XVI в. городовых приказчиков, вербовавшихся из состава провинциальных дворян)[772]
. Городовые приказчики, пришедшие на смену многочисленных агентов дворцово-вотчинной системы в городах (городничих, даньщиков, ключников и др.)[773], осуществляли административно-финансовую власть на местах и прежде всего в городах, как административных центрах уездов. Им было подведомственно «городовое дело» во всех его видах. Городовые приказчики раскладывали эту повинность по сохам[774]. Они следили за выполнением «ямчужного дела» (варка пороха)[775] наблюдали за сбором посошных людей[776]. В их ведении находилась организация материального обеспечения обороны городов[777]. Городовые приказчики руководили строительством городских укреплений[778], отводили места под осадные дворы в городах тем или иным лицам[779], возглавляли постройки великокняжеских дворов, наблюдали за сбором в казну посошного хлеба и т. д.[780]Круг функций городовых приказчиков не ограничивался рамками города, а распространялся и на земли, тянувшие к нему, т. е. на уезд. Городовые приказчики участвовали в размежевании земель феодалов, ведали оброчными угодьями, участвовали в составлении писцовых книг и в местном судопроизводстве (при решении спорных земельных дел)[781]
.Особенно существенным было средоточие в руках городовых приказчиков финансовых функций; сбор оброчных денег с монастырей, ямских денег, примета и др.[782]
Эти поборы наряду с торгово-проездными пошлинами являлись основным источником доходов великокняжеской казны. В грамотах иногда городовые приказчики рассматривались как один из разрядов «данщиков»[783].Городовые приказчики наблюдали за функционированием великокняжеских торжков[784]
. Если полномочия городовых приказчиков распространялись на город, черные земли, а частично на поместно-вотчинные и монастырские, то аналогичную роль в дворцовых селах играли посельские или дворцовые приказчики. В целом же расширение функций городовых приказчиков, как и начало губной реформы, свидетельствовало об укреплении политической роли дворянства на местах, о постепенном складывании элементов сословного представительства в местном управлении. Однако до полного торжества дворянской системы управления было еще далеко. Являясь централизованной монархией, Русское государство сохраняло еще значительные остатки государственного аппарата периода феодальной раздробленности[785].Образование централизованного государства привело к серьезным сдвигам в составе и организации вооруженных сил на Руси. Однако создание централизованного государства на Руси происходило, как известно, в условиях еще не ликвидированного феодализма. Поэтому и вооруженные силы долгое время сохраняли еще черты войска периода феодальной раздробленности. В этом отношении особенно показательно наличие собственных войск не только у удельных княжат, но и у княжат «служебных». Характеризуя русские земли и княжества до XVII в., «сохранявшие живые следы прежней автономии», В. И. Ленин писал, что они имели «иногда свои особые войска (местные бояре ходили на войну со своими полками)». В процессе объединения земель Москвою многие княжества и бояре вошли со своими вотчинами и «дворами» (вассалами, свободными и несвободными слугами) в состав Русского централизованного государства и сохранили некоторые феодальные права и привилегии. С этими правами русскому правительству приходилось вести напряженную борьбу. Одним из таких прав было так называемое «право отъезда» к другому сюзерену. В условиях образования единого Русского государства осуществление «права отъезда» превращалось в прямую государственную измену (поскольку «отъезды» могли быть теперь совершены только в пределы Великого княжества Литовского)[786]

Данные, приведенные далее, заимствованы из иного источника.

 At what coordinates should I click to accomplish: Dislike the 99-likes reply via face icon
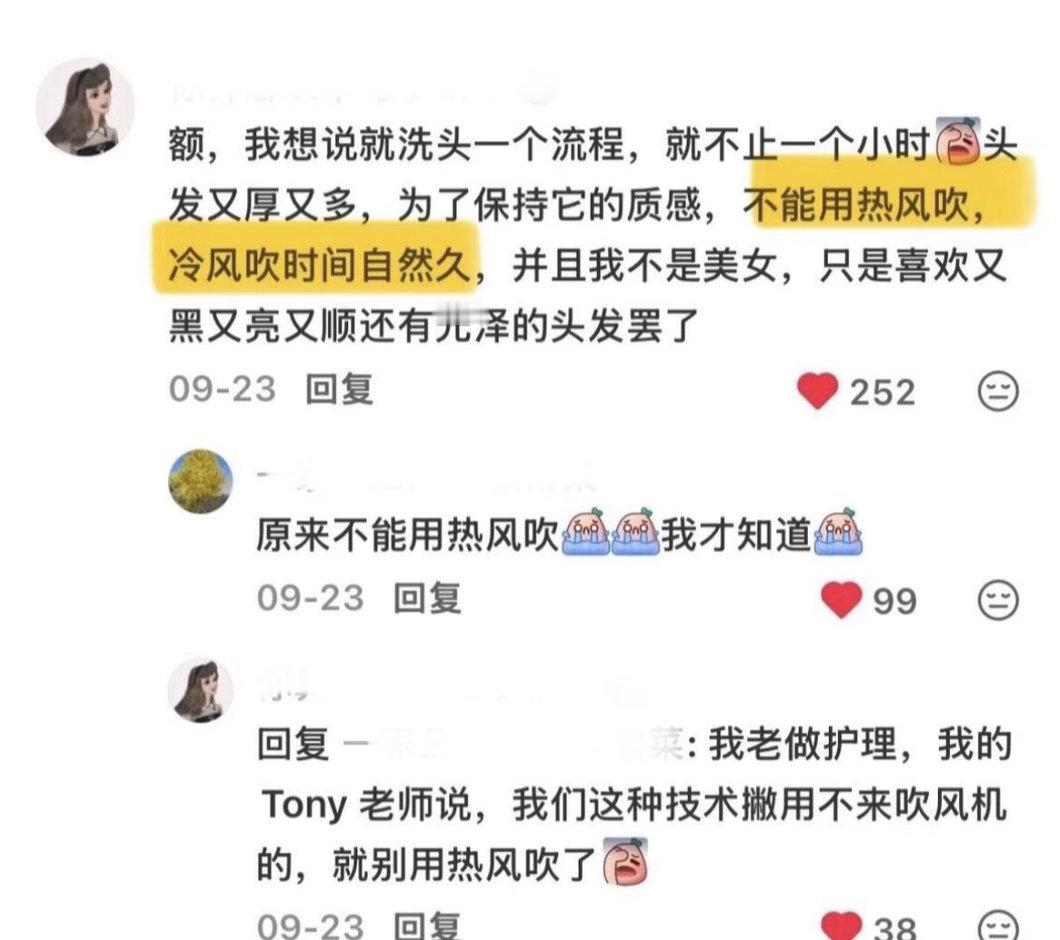tap(998, 599)
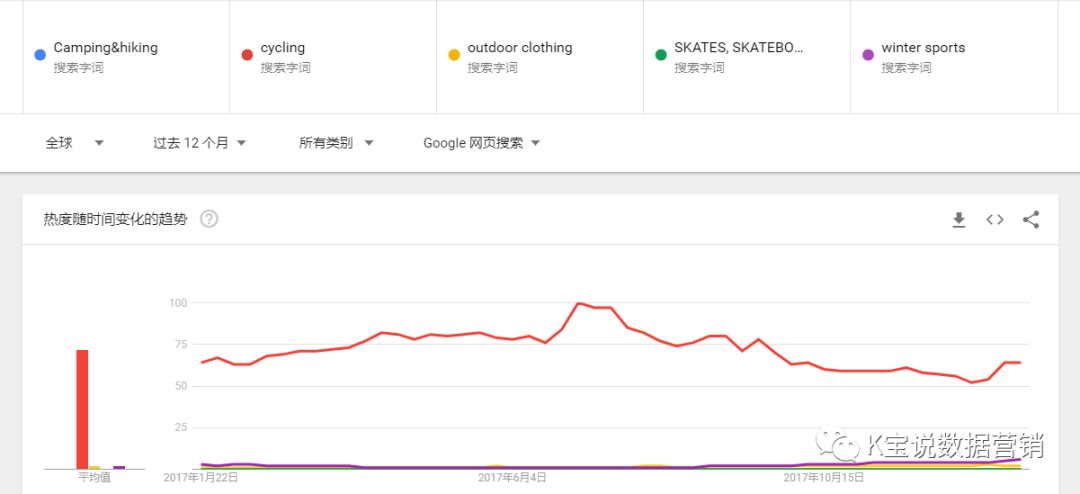
Task: Expand the 全球 region dropdown
Action: point(75,143)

.Средством борьбы с этими отъездами было взятие клятвенных (и поручных) записей на верность службы московскому великому князю[787]

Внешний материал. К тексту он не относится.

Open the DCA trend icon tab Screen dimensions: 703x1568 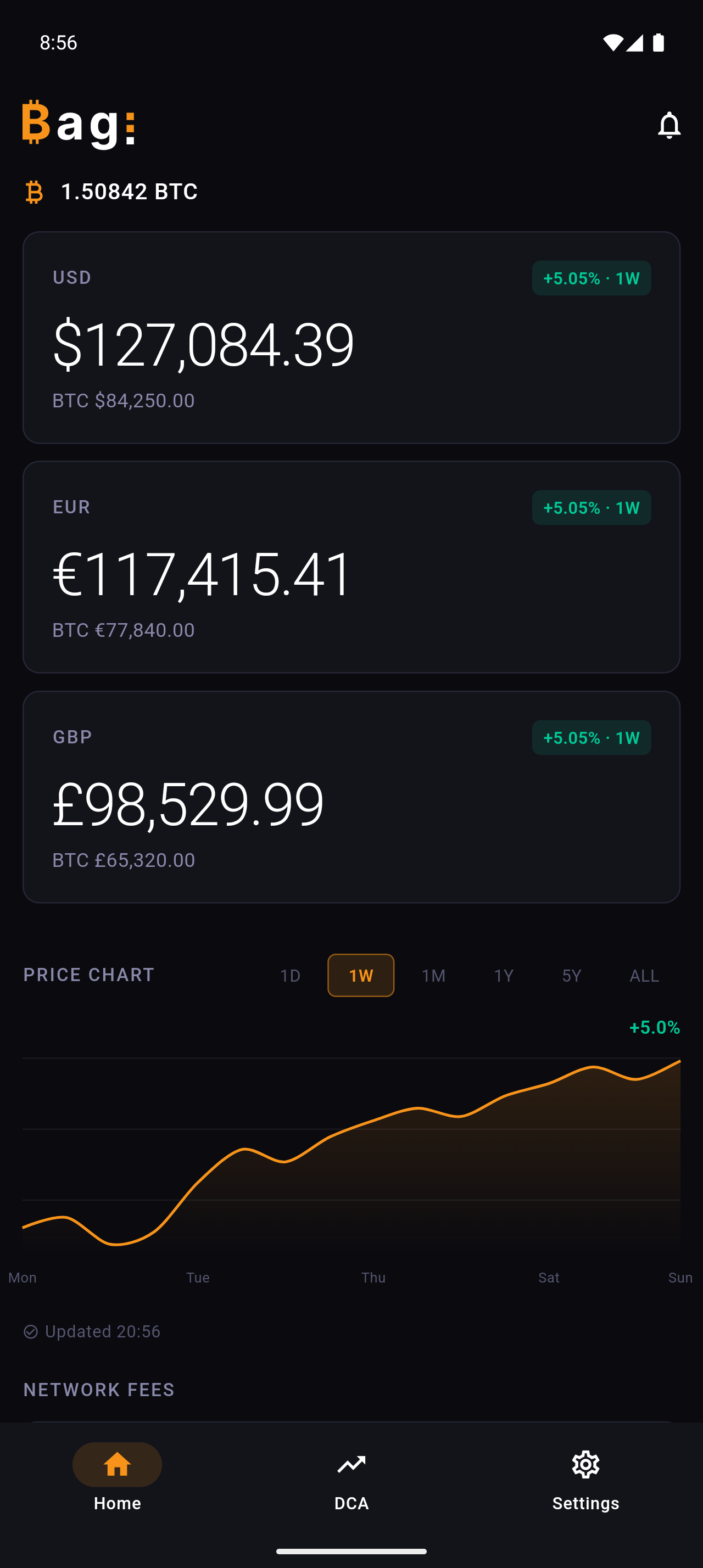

. Вторым важным правом привилегий княжеско-боярской аристократии было местничество, мешавшее привлечению на высшие командные должности талантливых военачальников незнатного происхождения. Вред местничества уже осознавался современниками. Так, говоря о неудаче похода на Казань 1530 г., один летописец прямо писал, что русские войска «не взяли города, потому что воеводы Глинский з Белским меж себя спор учинили о местах, которому ехати в город наперед»[788]. К середине XVI в. на практике местничество подвергалось серьезным ограничениям: правительство стремилось учесть при назначении воеводами не только «породу», но и «службу», т. е. опыт службы в вооруженных силах. Отдельными указами правительство вовсе отменяло местнические счеты в армии на время того или иного похода.